- [Fragmento]
El tiempo enseña que nacionalidad o región, grupo o clase social de origen y de contexto, lenguas maternas, huellas genéticas, etcétera, conforman las condiciones en las cuales transcurrirán nuestros días. Sin embargo, dentro de los márgenes remanentes, tomamos decisiones y edificamos nuestro carácter y personalidad. De otra manera dicho, nos movemos entre la fatalidad y la libertad.
Al traer al presente las viejas imágenes de San Isidro o Pascual Orozco, mi pueblo, con las cuales comienzo, me es imposible dejar de cavilar sobre los cambios operados en el mundo entero desde entonces. Quizá ninguna otra generación de la historia haya presenciado y sido parte de transformaciones tan radicales y de tanta hondura.
Ya se ha dicho que la vida es la que cada quien vivió, en otras palabras, cómo la miró y cómo la sintió. Personajes y situaciones se parecen a cierto cuento de un gran cerro y de los pueblos circunvecinos. En cada uno de los caseríos que lo rodeaban, más o menos lejanos, se le conocía de manera diferente: cerro del Águila, del León, de la Sirena, según la vista que ofrecía y la imaginación de los observantes cotidianos. Así pasa con estas memorias, describo la cara de la montaña tal como la pude otear, según mis conjeturas y mis figuraciones.
Publicaré aquí breves fragmentos del texto general, que puedan quizá despertar la curiosidad y el interés por el viaje, ya largo, de quienes hemos visto la película completa: desde la primitiva vida rural, hasta la era de la cibernética.

- [Qué harás] Transcribe sin cambios el pasaje del fragmento que empieza en las palabras "Al traer al" y termina después de "y mis figuraciones.".

- [Datos proporcionados]

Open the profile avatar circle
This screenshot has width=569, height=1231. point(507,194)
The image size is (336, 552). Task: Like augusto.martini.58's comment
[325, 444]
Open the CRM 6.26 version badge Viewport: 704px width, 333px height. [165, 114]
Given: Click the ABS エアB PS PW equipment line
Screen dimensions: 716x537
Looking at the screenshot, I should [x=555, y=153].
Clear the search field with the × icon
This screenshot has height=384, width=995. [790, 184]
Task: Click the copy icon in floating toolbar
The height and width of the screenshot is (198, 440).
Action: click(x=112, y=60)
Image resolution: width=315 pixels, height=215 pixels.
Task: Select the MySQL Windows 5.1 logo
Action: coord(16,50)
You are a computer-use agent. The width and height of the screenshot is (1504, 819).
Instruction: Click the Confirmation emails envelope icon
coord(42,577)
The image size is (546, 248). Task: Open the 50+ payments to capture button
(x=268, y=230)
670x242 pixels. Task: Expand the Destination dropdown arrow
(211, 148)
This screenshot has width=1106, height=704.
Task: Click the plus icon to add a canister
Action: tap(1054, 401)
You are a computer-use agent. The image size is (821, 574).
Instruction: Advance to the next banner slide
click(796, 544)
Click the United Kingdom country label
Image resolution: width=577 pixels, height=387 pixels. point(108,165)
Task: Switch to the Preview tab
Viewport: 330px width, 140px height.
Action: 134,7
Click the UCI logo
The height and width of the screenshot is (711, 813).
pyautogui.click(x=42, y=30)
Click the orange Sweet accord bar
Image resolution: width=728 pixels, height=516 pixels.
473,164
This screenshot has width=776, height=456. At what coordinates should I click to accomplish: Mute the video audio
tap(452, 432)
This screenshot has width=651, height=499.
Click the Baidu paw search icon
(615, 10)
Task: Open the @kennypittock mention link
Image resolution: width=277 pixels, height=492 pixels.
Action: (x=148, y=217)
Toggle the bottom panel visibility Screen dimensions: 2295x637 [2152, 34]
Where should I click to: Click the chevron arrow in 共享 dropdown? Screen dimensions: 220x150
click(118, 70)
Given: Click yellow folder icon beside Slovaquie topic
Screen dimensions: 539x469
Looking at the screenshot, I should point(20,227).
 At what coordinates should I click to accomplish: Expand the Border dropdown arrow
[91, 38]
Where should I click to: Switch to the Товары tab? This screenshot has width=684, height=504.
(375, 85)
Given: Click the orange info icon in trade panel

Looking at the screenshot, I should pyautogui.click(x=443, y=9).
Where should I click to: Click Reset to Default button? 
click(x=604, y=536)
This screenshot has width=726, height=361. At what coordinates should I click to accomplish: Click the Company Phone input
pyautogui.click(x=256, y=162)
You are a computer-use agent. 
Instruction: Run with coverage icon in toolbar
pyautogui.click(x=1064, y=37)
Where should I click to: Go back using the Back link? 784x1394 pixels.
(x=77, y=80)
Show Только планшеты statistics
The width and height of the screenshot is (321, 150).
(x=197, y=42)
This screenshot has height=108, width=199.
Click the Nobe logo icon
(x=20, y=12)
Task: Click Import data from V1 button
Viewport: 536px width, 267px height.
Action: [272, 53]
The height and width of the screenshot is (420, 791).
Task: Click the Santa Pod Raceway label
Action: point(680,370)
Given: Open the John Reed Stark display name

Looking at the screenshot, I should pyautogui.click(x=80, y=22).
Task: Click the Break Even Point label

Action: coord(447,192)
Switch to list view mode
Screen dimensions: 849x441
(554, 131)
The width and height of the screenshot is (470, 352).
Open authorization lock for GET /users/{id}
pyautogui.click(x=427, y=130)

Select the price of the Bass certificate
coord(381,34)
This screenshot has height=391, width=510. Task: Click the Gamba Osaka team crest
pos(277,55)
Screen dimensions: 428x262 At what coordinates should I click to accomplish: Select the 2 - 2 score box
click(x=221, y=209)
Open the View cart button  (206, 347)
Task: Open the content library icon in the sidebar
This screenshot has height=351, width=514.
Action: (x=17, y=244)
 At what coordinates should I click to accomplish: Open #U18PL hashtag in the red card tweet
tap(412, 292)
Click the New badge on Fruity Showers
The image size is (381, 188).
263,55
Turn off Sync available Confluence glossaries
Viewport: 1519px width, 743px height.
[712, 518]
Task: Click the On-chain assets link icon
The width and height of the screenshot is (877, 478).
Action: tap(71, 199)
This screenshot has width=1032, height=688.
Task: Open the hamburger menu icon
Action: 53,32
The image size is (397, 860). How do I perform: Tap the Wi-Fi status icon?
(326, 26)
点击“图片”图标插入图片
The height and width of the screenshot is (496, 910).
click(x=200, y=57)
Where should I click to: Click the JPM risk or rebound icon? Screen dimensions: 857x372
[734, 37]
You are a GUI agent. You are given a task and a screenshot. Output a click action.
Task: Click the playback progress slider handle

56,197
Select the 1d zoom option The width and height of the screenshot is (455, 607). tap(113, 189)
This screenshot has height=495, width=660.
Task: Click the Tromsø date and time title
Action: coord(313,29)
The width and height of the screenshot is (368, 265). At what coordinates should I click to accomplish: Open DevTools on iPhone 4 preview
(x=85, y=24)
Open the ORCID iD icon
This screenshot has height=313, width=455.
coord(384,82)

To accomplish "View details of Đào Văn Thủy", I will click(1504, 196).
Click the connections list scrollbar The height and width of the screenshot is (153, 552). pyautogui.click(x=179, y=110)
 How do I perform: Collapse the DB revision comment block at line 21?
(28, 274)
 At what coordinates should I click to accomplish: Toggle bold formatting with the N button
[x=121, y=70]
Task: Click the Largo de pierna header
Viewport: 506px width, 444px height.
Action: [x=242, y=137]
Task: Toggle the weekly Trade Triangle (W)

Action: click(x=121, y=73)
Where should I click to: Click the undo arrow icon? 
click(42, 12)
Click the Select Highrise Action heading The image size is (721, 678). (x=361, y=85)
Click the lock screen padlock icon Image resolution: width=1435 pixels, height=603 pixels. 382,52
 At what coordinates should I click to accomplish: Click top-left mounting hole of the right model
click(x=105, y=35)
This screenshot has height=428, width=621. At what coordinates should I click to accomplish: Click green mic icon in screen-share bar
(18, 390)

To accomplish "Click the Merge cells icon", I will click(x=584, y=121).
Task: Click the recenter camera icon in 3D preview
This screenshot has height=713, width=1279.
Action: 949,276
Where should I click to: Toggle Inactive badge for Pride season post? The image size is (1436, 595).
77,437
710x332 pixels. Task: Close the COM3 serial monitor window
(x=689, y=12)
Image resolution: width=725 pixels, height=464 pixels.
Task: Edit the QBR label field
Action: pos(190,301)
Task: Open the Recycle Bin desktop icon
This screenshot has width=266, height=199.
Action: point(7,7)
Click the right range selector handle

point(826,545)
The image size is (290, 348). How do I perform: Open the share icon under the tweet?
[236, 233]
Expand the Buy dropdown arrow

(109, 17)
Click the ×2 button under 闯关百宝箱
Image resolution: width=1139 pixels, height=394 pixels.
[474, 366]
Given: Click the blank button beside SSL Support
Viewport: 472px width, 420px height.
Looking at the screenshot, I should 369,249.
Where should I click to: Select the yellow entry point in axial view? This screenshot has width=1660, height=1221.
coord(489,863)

- [Solución propuesta]
Al traer al presente las viejas imágenes de San Isidro o Pascual Orozco, mi pueblo, con las cuales comienzo, me es imposible dejar de cavilar sobre los cambios operados en el mundo entero desde entonces. Quizá ninguna otra generación de la historia haya presenciado y sido parte de transformaciones tan radicales y de tanta hondura.
Ya se ha dicho que la vida es la que cada quien vivió, en otras palabras, cómo la miró y cómo la sintió. Personajes y situaciones se parecen a cierto cuento de un gran cerro y de los pueblos circunvecinos. En cada uno de los caseríos que lo rodeaban, más o menos lejanos, se le conocía de manera diferente: cerro del Águila, del León, de la Sirena, según la vista que ofrecía y la imaginación de los observantes cotidianos. Así pasa con estas memorias, describo la cara de la montaña tal como la pude otear, según mis conjeturas y mis figuraciones.